Trial court did not abuse its discretion in admitting evidence of automatically generated GPS data from defendant’s ankle monitor. Following his felony conviction, defendant was released from custody with an ankle monitor pursuant to the Kern County Sheriff Department’s Electronic Monitoring Program (EMP). The ankle monitor transmitted signals concerning defendant’s location at specific dates and times to the EMP’s computer tracking system via a Global Positioning Device (GPS). Defendant was arrested after GPS data showed he left the county and state on multiple occasions without permission. Following an evidentiary hearing, the trial court admitted a report about the GPS signals sent from his ankle monitor. A jury convicted defendant of escaping from the EMP (Pen. Code, § 4532, subd. (b)). On appeal, defendant raised authentication and hearsay challenges to the admission of the GPS evidence. Held: Affirmed. Evidence Code section 1552 creates a presumption that printed representations of computer information are accurate representations of such information. If a party introduces evidence that a printed representation is inaccurate or unreliable, then the proponent of the evidence must offer foundational evidence that the computer was operating properly. (People v. Hawkins (2002) 98 Cal.App.4th 1428, 1450.) Here, a sergeant testified about his familiarity with how the ankle monitor transmitted defendant’s location through GPS data, how the computer software tracked this information, and how the GPS report was generated, as well as the accuracy and reliability of the GPS report. This testimony was sufficient to authenticate the report, and defendant did not introduce any evidence to undermine the reliability of the evidence and refute section 1552’s presumption. Furthermore, the reliability of the GPS data was corroborated by defendant’s admissions that he left Kern County because of his long-haul trucking job. The trial court did not abuse its discretion when it overruled defendant’s authentication objections.

The trial court did not abuse its discretion in overruling defendant’s hearsay objections to the computer-generated GPS data. Some California cases have held that computer records were hearsay and were admissible if the requirements for the official or business records exception to the hearsay rule were satisfied. However, where a computer is programmed to generate information on its own, the computer-generated information is not hearsay because it is not a statement by a person. (People v. Hawkins (2002) 98 Cal.App.4th 1428, 1449.) The concerns of the hearsay rule are not implicated with computer-generated records because evidence is not the product of human intervention. Here, the ankle monitor automatically sent signals of defendant’s location to the GPS, which automatically generated the computer data about defendant’s location at the specific dates and times. The resulting GPS report did not contain a statement by a person about the data, and thus was not hearsay.

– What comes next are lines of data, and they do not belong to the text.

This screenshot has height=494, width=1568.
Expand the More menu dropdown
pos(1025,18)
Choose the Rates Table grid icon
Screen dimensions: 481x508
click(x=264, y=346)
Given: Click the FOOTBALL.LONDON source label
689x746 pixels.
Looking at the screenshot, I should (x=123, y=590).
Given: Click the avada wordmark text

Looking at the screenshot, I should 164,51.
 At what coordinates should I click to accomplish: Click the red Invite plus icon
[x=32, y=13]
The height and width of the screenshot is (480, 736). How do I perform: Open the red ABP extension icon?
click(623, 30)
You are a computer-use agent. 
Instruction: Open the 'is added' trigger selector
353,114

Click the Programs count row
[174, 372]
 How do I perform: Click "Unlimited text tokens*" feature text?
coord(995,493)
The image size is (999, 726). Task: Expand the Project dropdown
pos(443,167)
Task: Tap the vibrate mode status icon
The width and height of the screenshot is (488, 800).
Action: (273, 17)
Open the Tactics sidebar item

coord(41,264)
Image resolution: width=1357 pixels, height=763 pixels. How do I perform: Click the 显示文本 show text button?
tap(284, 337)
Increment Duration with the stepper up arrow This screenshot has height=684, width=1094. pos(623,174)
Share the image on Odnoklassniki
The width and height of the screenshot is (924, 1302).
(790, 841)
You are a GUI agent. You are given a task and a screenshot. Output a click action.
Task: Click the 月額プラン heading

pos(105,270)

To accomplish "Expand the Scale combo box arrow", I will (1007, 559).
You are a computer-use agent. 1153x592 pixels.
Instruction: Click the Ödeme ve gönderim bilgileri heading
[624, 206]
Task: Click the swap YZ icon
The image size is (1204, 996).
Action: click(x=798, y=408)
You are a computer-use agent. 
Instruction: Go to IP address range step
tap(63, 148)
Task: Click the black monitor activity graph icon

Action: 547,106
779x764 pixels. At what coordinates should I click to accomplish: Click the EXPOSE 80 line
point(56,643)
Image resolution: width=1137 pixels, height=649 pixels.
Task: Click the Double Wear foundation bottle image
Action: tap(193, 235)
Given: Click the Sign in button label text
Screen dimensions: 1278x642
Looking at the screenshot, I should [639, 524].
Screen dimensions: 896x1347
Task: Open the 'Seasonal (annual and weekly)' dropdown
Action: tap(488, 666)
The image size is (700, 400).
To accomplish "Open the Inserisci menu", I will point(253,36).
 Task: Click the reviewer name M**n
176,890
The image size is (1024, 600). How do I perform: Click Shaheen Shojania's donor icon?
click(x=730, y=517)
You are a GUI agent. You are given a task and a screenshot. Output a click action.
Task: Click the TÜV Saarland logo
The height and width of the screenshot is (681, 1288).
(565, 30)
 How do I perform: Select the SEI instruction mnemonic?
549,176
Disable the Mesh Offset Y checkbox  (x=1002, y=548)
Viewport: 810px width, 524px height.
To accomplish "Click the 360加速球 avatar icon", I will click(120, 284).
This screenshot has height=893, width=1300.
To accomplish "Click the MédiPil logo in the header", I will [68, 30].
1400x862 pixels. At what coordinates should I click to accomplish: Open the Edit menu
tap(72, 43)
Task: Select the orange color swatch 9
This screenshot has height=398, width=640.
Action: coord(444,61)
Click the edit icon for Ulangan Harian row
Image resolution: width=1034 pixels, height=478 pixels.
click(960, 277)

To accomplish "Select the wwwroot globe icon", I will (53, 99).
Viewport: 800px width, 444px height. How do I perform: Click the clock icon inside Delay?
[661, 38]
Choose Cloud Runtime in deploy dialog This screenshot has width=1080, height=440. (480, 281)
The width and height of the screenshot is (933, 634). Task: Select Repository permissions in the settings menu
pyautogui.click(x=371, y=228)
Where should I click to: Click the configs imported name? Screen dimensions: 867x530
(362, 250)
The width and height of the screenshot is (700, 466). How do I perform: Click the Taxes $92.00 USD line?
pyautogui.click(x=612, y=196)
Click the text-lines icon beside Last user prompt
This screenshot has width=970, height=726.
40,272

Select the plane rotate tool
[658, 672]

The computer-generated report of GPS data was not testimonial hearsay. Defendant argued the GPS report was inadmissible because it constituted testimonial hearsay within the meaning of Melendez-Diaz v. Massachusetts (2009) 557 U.S. 305. However, the evidence was not hearsay. Moreover, it was not “testimonial” because it was originally transmitted from the ankle monitor to the sheriff’s department to administer defendant’s release from the EMP. Thus, the report was created for the administration of an entity’s affairs, not for the purpose of establishing or proving some fact at trial.